Sebab, Data Korps Lalu Lintas Kepolisian Republik Indonesia (Korlantas Polri) menyebut pada 2024, kecelakaan lalu lintas paling banyak terjadi melibatkan sepeda motor, dengan 76,42 persen dari total kendaraan yang terlibat, atau sekitar 552.155 unit.

Scroll ke bawah untuk melanjutkan membaca

Salah satu fitur keselamatan yang perlu ada di sepeda motor adalah anti-lock braking system (ABS) sebagai salah satu fitur keselamatan. Saat ini, di Indonesia, rem dengan sistem ABS sudah ada pada motor baru berkubikasi 250 cc ke atas. Namun, mayoritas motor dan skuter di Indonesia memiliki kubikasi 150 cc ke bawah. 

Beberapa negara telah mewajibkan penggunaan fitur ABS, seperti India, negara dengan pengguna motor terbesar di dunia tersebut, pada Januari 2026 akan mewajibkan fitur anti-lock braking system (ABS) pada semua kendaraan baru roda dua, termasuk scooter dan juga sepeda motor. Beberapa negara Asia Tenggara juga telah memiliki aturan keselamatan dengan penggunaan ABS. Seperti, Thailand, yang telah mewajibkan pemasangan rem ABS untuk semua model motor baru berkapasitas di atas 125 cc pada 2024.

Malaysia pun menerapkan kebijakan penggunaan ABS bagi motor berkapasitas 150 cc ke atas sejak 1 Januari 2025. Di Singapura per 1 April 2027 sepeda motor wajib dilengkapi sistem rem ABS.

"Jadi di beberapa negara sepeda motor di atas 125 cc sudah menggunakan ABS. Sistem ABS ini penting, karena untuk membantu kita mengendalikan kendaraan kita khususnya pada saat kondisi basah atau musim hujan saat ini," kata Pengamat Transportasi ITB Sony Sulaksono Wibowo.

Menurut Sony, banyak kesalahpahaman di masyarakat yang melihat bahwa fitur keselamatan adalah kemewahan. Karena itu, Sony melanjutkan diperlukan edukasi bahwa fitur keselamatan itu harus ada dalam setiap kendaraan sesuai karakteristiknya.

"Ini harusnya yang diedukasi oleh pemerintah. Pemerintah memagari dengan regulasi dan mengedukasi masyarakat terkait dengan itu. Nah, dibutuhkan regulasi pemerintah untuk mendorong semua sepeda motor itu memiliki ABS, jadi tidak memberikan opsi ini boleh ber-ABS atau ini tidak, tapi langsung gitu, kalau pemerintah hadir untuk keselamatan," ujarnya.
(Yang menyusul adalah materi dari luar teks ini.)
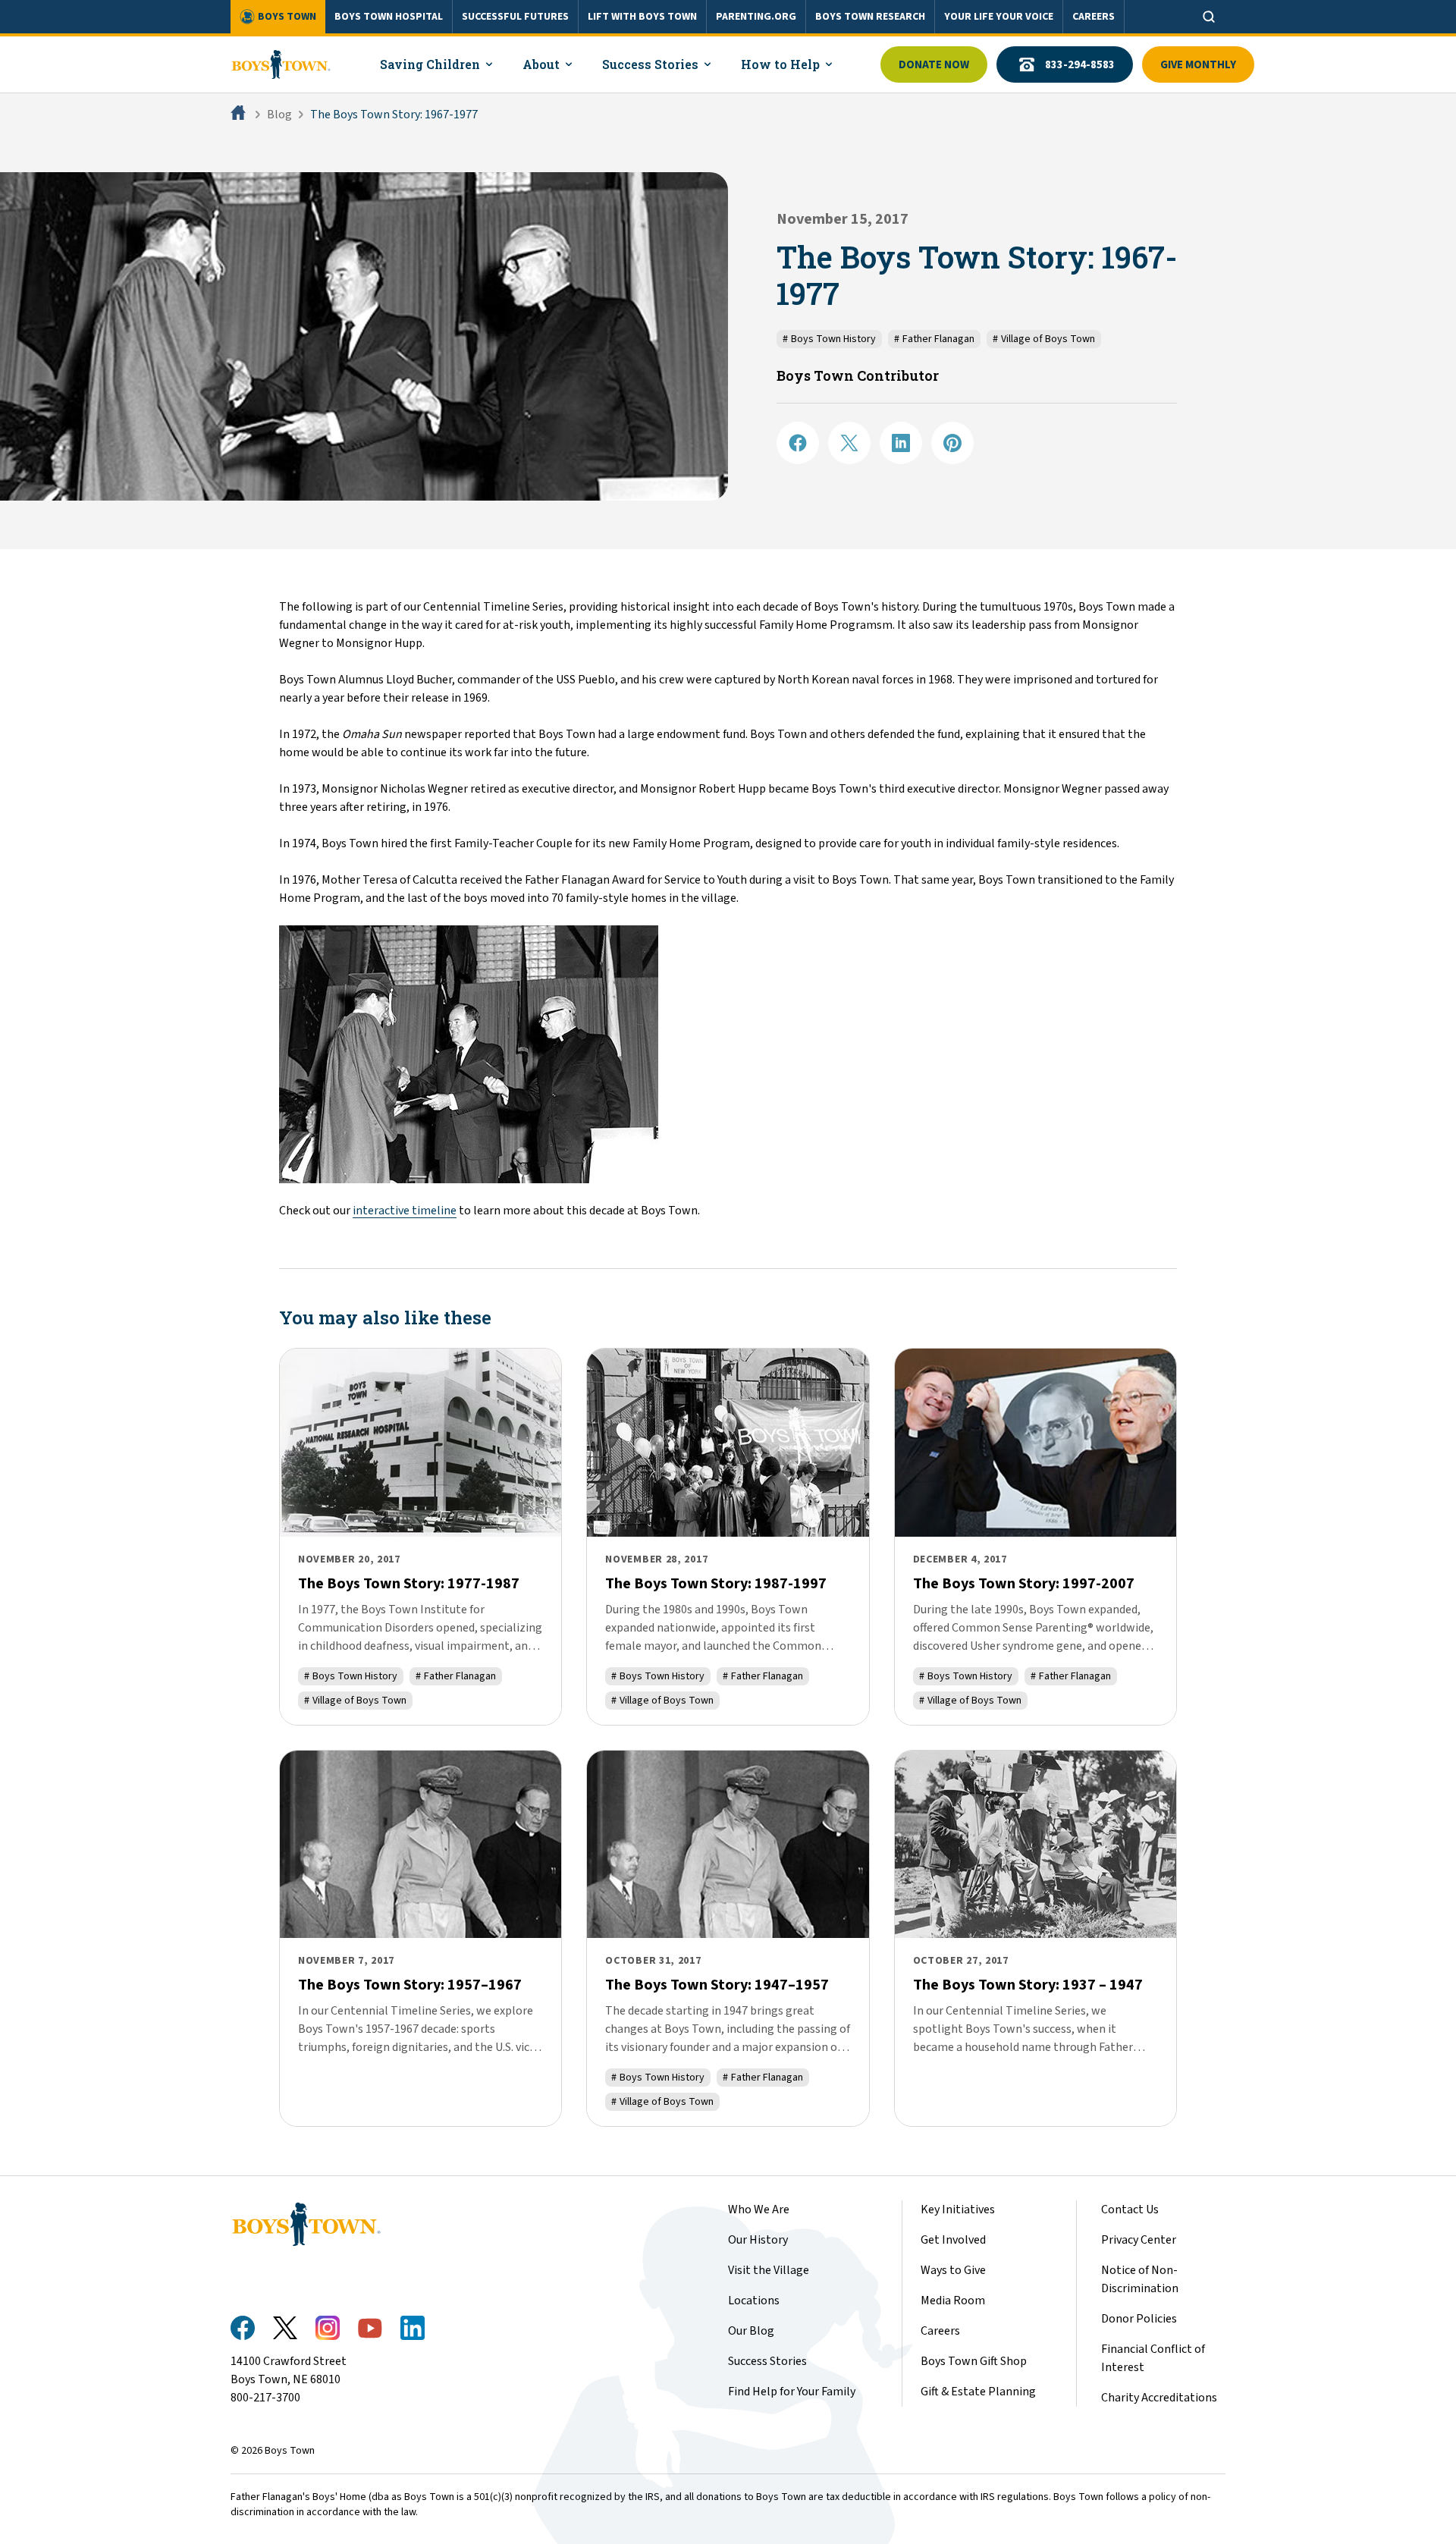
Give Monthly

Wakil Ketua Road Safety Association Ahmad Safrudin, mengatakan Indonesia memiliki pabrikan sepeda motor yang dalam konteks adopsi teknologi lebih tertinggal. "Regulasinya diubah, jadi regulasi di tingkat supply. Mau tidak mau di level regulasi yang harus diatur di sana dan sifatnya kalau masyarakat kan diberikan, artinya yang ada di pasar itu yang dibeli. Konteks ini menjadi penting sebagai dorongan pemerintah, sehingga kendaraan yang ada di pasar itu safety untuk pengendara," kata Ahmad.

Apalagi, penelitian ekstensif di beberapa negara Eropa secara konsisten menunjukkan bahwa sistem rem Anti-lock Braking System (ABS) pada sepeda motor sangat efektif dalam mengurangi angka kecelakaan, terutama yang parah dan fatal. Hasil penelitian ini memberikan bukti ilmiah yang kuat untuk mendukung penerapan ABS secara wajib.

Infografik mengenai legislasi teknologi keselamatan kendaraan roda dua di sejumlah negara, yang menunjukkan penerapan dan rencana kewajiban penggunaan sistem pengereman seperti ABS dan CBS berdasarkan kapasitas mesin, data per Juli 2024. Dok. TEMPO

Sejalan dengan temuan ini, Uni Eropa telah memberlakukan peraturan yang mewajibkan semua sepeda motor baru dengan mesin di atas 125 cc untuk dilengkapi dengan ABS sebagai standar sejak 2016.

Menurut Ahmad, dari sisi harga jika dibandingkan dengan sepeda motor 125 cc di Vietnam atau India yang sudah memiliki fitur ABS, sesungguhnya harga sepeda motor 125 cc di Indonesia relatif lebih mahal. “Jadi dalam konteks jika disisipkan teknologi ABS yang aman seperti ini, relatif tidak mendongkrak harga. Kami sudah kaji itu, artinya masih ada peluang kalau pemerintah lebih tegas bicara dengan pabrikan sepeda motor kemudian dihitung cost of structure, itu masih bisa sebenarnya. Apalagi salah satu merek menyatakan tidak masalah dengan penambahan ABS ini, karena tidak berpengaruh terhadap harga jual,” kata dia. 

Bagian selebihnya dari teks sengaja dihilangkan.